• _What to do_
Take the entries below and reproduce them word for word.

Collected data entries
· · ·
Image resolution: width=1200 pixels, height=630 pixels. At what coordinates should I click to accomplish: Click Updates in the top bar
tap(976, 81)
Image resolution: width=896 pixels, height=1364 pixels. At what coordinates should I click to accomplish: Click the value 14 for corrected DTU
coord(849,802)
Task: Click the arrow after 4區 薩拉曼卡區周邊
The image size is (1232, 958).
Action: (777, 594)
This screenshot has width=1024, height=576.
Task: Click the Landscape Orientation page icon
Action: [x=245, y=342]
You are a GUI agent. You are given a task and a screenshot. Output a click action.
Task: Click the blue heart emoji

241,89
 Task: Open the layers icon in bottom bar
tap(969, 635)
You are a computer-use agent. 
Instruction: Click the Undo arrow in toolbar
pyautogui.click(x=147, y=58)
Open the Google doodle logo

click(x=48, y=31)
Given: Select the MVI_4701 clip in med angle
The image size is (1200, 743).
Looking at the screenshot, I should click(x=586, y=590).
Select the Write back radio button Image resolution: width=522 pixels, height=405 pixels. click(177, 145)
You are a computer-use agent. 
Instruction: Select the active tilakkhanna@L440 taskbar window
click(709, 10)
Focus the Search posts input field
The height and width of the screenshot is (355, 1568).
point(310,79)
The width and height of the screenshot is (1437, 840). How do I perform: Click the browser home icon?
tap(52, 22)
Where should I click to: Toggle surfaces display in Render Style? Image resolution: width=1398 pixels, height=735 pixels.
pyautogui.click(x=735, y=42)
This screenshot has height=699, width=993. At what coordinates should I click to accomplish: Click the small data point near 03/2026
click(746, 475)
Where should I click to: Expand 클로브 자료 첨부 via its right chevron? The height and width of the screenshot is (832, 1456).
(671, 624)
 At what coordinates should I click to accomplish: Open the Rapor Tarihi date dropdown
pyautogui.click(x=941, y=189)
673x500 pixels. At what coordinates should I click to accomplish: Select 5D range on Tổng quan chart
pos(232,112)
· · ·
• _Task response_
Image resolution: width=1200 pixels, height=630 pixels. At what coordinates should I click to accomplish: Click Updates in the top bar
tap(976, 81)
Image resolution: width=896 pixels, height=1364 pixels. At what coordinates should I click to accomplish: Click the value 14 for corrected DTU
coord(849,802)
Task: Click the arrow after 4區 薩拉曼卡區周邊
The image size is (1232, 958).
Action: (777, 594)
This screenshot has width=1024, height=576.
Task: Click the Landscape Orientation page icon
Action: [x=245, y=342]
You are a GUI agent. You are given a task and a screenshot. Output a click action.
Task: Click the blue heart emoji

241,89
 Task: Open the layers icon in bottom bar
tap(969, 635)
You are a computer-use agent. 
Instruction: Click the Undo arrow in toolbar
pyautogui.click(x=147, y=58)
Open the Google doodle logo

click(x=48, y=31)
Given: Select the MVI_4701 clip in med angle
The image size is (1200, 743).
Looking at the screenshot, I should click(x=586, y=590).
Select the Write back radio button Image resolution: width=522 pixels, height=405 pixels. click(177, 145)
You are a computer-use agent. 
Instruction: Select the active tilakkhanna@L440 taskbar window
click(709, 10)
Focus the Search posts input field
The height and width of the screenshot is (355, 1568).
point(310,79)
The width and height of the screenshot is (1437, 840). How do I perform: Click the browser home icon?
tap(52, 22)
Where should I click to: Toggle surfaces display in Render Style? Image resolution: width=1398 pixels, height=735 pixels.
pyautogui.click(x=735, y=42)
This screenshot has height=699, width=993. At what coordinates should I click to accomplish: Click the small data point near 03/2026
click(746, 475)
Where should I click to: Expand 클로브 자료 첨부 via its right chevron? The height and width of the screenshot is (832, 1456).
(671, 624)
 At what coordinates should I click to accomplish: Open the Rapor Tarihi date dropdown
pyautogui.click(x=941, y=189)
673x500 pixels. At what coordinates should I click to accomplish: Select 5D range on Tổng quan chart
pos(232,112)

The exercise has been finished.